Syncing Updates from the Microsoft 365 Admin Center to Planner
Making Sure Office 365 Notifications Are Tracked
Planner is the Office 365 workgroup task application. Plans are organized around Office 365 Groups (or Teams) and a group can have one or more plans. Each plan is broken down into individual tasks, which can then be organized into different buckets. Planner doesn’t have the full-blown planning smarts built into Microsoft Project, but it’s more than enough to organize the work needed to get small projects done.
In the past, Microsoft has rightly been criticized for failing to communicate Office 365 changes to tenants. Things have improved, but it’s all too easy to miss a notification about something important posted in the Microsoft 365 Message Center. This has led some Office 365 tenants to build their own methods to extract information about new messages using the Office 365 Management Activity API, one of the Microsoft Graph endpoints. It’s reasonably easy to build a PowerShell script to grab message center updates to format and display the information or post to a Teams channel, an Office 365 group, or in email – or even to Planner. Figure 1 shows what I created in a script that took less than an hour to write.
Although you can still go ahead and build your own tool, Microsoft hopes that this integration makes that kind of work unnecessary.
Steps in the Planner Integration
The processing done by the Planner integration is straightforward:
- Select the type of change notification to synchronize from the Message Center to Planner.
- Select a target plan.
- A background process finds matching notifications in the Message Center and creates new tasks in Planner.
- After synchronization completes, update the new tasks created in Planner.
- Go back to step 3 and repeat. Synchronization can be manual or automatic.
Setting Up the Planner Integration
To setup or change settings for the integration, select the Planner integration link in the Microsoft 365 Message Center (the link appears when your tenant is enabled). Microsoft expects the integration to be available in public preview in May with general availability later in 2020.
The first step is to select the target plan. In Figure 2, I’ve opted for an existing plan that I was already using to track updates. I’ve opted for new tasks to be created in a new bucket. Later, when I review the tasks, I can move them to buckets created for each major Office 365 app, like Exchange Online, SharePoint Online, Teams, and so on.
Figure 2:Choosing the target plan for syncing Office 365 updates (image credit: Tony Redmond)<
Next, we decide what to synchronize (Figure 3). Reflecting the number of apps in Office 365, Microsoft publishes a wide spectrum of different updates. You can decide to limit what’s synchronized to Planner or take everything. My tenant usually sees a couple of updates daily, so I decided to take everything. Later, if too much information shows up in Planner, you can tune the synchronization settings. For instance, you might decide to drop updates for applications you don’t consider important.

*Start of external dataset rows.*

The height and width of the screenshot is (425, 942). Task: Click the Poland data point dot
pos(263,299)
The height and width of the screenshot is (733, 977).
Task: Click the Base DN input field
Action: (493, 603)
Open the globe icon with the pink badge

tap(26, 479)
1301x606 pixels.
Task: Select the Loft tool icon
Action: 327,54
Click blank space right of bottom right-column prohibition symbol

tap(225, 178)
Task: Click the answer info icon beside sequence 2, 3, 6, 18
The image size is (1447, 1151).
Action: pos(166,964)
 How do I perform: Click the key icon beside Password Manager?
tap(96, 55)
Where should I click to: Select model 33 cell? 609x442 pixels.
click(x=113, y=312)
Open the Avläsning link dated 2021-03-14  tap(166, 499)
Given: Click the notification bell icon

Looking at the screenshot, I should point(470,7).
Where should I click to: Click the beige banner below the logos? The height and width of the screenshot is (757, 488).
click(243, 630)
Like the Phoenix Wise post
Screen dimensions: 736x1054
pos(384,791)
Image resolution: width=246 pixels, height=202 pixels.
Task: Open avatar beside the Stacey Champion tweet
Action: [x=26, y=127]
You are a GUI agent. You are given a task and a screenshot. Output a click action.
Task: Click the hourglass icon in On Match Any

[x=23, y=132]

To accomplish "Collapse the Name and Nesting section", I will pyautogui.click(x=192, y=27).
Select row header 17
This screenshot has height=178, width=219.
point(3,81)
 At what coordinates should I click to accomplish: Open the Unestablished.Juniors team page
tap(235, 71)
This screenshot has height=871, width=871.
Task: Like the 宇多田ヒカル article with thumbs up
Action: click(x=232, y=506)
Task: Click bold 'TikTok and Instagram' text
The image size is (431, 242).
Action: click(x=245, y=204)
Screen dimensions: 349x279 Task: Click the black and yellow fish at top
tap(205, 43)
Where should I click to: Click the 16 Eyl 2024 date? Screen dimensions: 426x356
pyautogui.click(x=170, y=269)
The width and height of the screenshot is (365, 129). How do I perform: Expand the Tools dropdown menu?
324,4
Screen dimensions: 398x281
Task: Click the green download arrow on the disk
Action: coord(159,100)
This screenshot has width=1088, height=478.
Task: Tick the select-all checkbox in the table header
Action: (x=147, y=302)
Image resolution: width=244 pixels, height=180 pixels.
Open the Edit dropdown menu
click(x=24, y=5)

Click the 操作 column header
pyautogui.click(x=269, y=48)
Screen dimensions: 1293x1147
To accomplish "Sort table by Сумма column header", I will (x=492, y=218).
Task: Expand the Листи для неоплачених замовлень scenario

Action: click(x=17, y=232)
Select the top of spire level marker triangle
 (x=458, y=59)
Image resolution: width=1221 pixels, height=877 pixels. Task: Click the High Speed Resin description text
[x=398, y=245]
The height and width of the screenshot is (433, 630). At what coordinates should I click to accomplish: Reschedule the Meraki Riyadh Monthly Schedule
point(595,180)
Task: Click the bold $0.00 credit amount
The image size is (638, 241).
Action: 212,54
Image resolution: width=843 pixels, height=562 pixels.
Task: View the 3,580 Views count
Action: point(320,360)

Figure 3: Choosing which Office 365 Updates to Sync (image credit: Tony Redmond)
The last step is to decide how synchronization should occur (Figure 4). I choose to synchronize automatically whenever messages are viewed in the admin . Microsoft says that this mechanism is only temporary, and synchronization will happen based on a schedule when the integration is in public preview. For instance, the integration will be able to fetch messages on a daily or weekly basis at a specific time.
The second option allows an administrator to renew new items in the message center and read some before invoking a manual synchronization. Only new items that haven’t been read are synchronized.
Reviewing Items in Planner
My synchronization is set up to create new tasks in the New Notifications bucket. As mentioned earlier, as new tasks arrive, I review them, assign them to someone responsible for taking care of each task, and move them to a more appropriate bucket. Some tasks are removed because I don’t consider them important for the tenant (I take these tasks into account to fine-tune the Planner integration settings) and some are marked as completed or assigned an end date. Figure 5 shows how the tasks appear after some are assigned and updated.
An example of the information used to create Planner tasks is shown in Figure 6. The synchronization populates tasks with the following:
- Title: The name of the application in brackets plus the title of the notification.
- Notes: The body of the notification
- Start date: Date of the notification.
- Priority: Always set to medium.
- Attachments: Any links to additional information in the notification are created as links in the attachments section of the task.
In Figure 6, I’ve edited a task to assign it, added a due date, and marked the task as being in progress. It’s also a good idea to adjust the start time to the date when you think the change will become available in your tenant. This will make Planner’s schedule view much more useful because you’ll see updates when action is due rather than when Microsoft posted the notification. You could also add whatever other information you wish, such as some commentary on what the change means for your organization. Tasks edited in Planner are not synchronized back to the Message Center.
From time to time, Microsoft updates message center notifications as new information becomes available about a change. This can result in duplicate tasks appearing in Planner. It’s an issue that’s easily dealt with by removing the older task and focusing on the updated version.
There’s not much to complain about for the Planner integration in the Microsoft 365 Message Center. It works, tasks are created in Planner, and once the tasks are in Planner you can do whatever you want with them. And all without writing a single line of code.